Source:
Here is the scenario: We have two data centers in a production cluster: one PROD and the other DR.
We create keyspaces that replicate to both data centers. No issues there. Here's the thought/question:
If we want to put/create a Prod-like environment (PL - which is a replica of production) that utilizes the existing servers - BUT - not affect production, my thought is create a new keyspace, but only specifying the DR datacenter in the CREATE KEYSPACE command. We want to be sure that data is not propagated from the DR datacenter to the PROD data center thus affecting its storage and performance. I believe this will do what I think, which means that the data will stay only on the DR datacenter thus leaving production alone. Anyone see any issues with this?

Excerpted data:
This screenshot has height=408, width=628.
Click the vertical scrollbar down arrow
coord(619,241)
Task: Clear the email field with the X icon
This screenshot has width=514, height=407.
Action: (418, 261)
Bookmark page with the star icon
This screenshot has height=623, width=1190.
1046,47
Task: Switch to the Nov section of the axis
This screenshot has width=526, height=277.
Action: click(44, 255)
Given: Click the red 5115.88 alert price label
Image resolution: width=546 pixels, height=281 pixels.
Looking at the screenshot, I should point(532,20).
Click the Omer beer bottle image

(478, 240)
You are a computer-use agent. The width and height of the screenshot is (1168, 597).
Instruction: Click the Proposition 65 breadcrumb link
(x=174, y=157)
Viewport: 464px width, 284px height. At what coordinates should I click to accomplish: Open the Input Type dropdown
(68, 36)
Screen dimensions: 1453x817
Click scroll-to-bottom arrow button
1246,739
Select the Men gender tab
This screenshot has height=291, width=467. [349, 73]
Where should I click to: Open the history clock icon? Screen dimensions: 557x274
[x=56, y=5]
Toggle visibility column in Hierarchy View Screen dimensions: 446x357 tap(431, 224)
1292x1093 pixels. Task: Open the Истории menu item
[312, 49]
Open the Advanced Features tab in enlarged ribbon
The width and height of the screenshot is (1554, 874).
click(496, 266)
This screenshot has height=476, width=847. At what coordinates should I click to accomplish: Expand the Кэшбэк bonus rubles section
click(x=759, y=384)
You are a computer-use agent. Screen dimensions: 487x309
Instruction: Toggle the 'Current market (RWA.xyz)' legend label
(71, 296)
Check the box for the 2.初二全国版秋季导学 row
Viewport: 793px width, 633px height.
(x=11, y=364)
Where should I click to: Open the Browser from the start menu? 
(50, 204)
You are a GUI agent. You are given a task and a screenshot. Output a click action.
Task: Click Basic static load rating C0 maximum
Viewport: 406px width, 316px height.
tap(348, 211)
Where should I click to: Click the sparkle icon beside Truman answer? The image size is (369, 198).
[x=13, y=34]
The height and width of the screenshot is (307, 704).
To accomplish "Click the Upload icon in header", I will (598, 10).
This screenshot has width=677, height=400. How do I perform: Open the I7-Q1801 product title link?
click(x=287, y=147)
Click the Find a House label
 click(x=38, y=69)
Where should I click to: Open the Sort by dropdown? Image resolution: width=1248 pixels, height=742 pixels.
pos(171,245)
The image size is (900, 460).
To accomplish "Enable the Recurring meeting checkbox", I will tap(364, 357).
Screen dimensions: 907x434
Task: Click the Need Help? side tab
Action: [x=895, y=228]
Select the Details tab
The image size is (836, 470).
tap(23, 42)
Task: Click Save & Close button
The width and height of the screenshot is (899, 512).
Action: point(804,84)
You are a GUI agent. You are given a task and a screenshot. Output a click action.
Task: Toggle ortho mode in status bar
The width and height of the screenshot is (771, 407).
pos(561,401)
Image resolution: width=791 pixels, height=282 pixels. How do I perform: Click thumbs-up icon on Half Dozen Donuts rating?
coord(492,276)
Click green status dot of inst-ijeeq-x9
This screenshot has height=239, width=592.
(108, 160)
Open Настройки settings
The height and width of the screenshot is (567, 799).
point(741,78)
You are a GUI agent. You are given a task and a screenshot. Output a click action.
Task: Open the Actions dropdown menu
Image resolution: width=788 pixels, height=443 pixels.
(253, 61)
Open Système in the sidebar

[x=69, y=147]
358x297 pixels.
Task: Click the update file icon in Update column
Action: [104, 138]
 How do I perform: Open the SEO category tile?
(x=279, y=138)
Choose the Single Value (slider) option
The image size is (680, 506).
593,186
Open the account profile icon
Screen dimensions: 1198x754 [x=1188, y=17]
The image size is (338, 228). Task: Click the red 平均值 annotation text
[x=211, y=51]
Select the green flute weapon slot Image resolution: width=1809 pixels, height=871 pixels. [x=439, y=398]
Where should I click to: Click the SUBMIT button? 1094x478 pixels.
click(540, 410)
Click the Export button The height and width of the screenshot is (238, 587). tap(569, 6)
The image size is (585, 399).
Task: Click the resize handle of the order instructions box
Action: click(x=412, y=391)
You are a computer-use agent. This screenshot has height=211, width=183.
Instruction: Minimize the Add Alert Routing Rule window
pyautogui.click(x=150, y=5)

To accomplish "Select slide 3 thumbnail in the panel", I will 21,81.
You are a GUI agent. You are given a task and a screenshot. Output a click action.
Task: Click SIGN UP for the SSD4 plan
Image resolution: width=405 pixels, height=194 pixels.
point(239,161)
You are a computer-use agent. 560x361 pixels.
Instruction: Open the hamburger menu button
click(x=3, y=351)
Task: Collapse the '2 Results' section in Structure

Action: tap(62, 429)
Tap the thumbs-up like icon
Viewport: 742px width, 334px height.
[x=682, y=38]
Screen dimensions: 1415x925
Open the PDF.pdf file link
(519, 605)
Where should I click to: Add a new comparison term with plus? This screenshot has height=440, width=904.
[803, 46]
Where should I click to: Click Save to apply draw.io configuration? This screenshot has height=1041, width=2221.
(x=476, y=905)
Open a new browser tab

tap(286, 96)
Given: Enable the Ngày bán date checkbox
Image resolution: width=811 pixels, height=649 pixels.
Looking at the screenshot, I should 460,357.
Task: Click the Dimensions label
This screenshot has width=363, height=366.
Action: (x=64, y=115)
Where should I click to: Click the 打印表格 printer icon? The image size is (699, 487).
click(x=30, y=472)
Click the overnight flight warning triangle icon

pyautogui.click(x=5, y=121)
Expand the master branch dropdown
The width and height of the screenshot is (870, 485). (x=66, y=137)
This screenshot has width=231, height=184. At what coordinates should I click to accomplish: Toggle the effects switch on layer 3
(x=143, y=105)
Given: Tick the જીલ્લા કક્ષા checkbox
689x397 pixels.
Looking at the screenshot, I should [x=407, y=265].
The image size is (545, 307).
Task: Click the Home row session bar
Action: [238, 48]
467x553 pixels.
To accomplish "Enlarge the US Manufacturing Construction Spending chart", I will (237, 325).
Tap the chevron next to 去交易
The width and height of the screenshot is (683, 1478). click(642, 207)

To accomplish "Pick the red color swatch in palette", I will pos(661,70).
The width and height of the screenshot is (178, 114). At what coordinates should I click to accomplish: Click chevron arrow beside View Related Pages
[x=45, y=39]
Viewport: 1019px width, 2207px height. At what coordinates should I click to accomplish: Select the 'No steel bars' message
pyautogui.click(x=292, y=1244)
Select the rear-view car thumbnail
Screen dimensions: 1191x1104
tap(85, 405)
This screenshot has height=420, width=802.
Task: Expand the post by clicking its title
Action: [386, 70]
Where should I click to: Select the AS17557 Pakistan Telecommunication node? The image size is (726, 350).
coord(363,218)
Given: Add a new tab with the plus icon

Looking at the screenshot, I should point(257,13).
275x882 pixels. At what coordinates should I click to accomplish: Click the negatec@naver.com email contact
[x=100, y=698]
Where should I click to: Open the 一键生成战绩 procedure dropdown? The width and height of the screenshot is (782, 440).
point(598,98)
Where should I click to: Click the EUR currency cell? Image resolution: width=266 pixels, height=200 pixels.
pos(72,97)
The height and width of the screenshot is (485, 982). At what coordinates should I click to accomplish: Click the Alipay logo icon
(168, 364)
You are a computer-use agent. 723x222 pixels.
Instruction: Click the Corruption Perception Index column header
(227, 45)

What is asked:
Can you carry the forum post about creating a keyspace on the DR data center alone further, picking up right after its final sentence?

Task answer:
Essentially this:
CREATE KEYSPACE PL_KS WITH replication =
{'class': 'NetworkTopologyStrategy', 'DR': '2'} AND durable_writes = true;
When PL transactions/queries execute against the PL keyspace, the drivers should be smart enough as well to not connect them to the production nodes, correct? So in essence, all PL activities should be against the DR datacenter nodes.
Your assumptions are correct. With only specifying replication to the DR
data center with the PL_KS
keyspace, only the nodes in the DR
data center will be used.
The only exception to this, would be if the endpoints defined in your app code are in your PROD
data center. Then the app would use the PROD
data center nodes for initial discovery only, and all forthcoming operations would be run against the DR
nodes.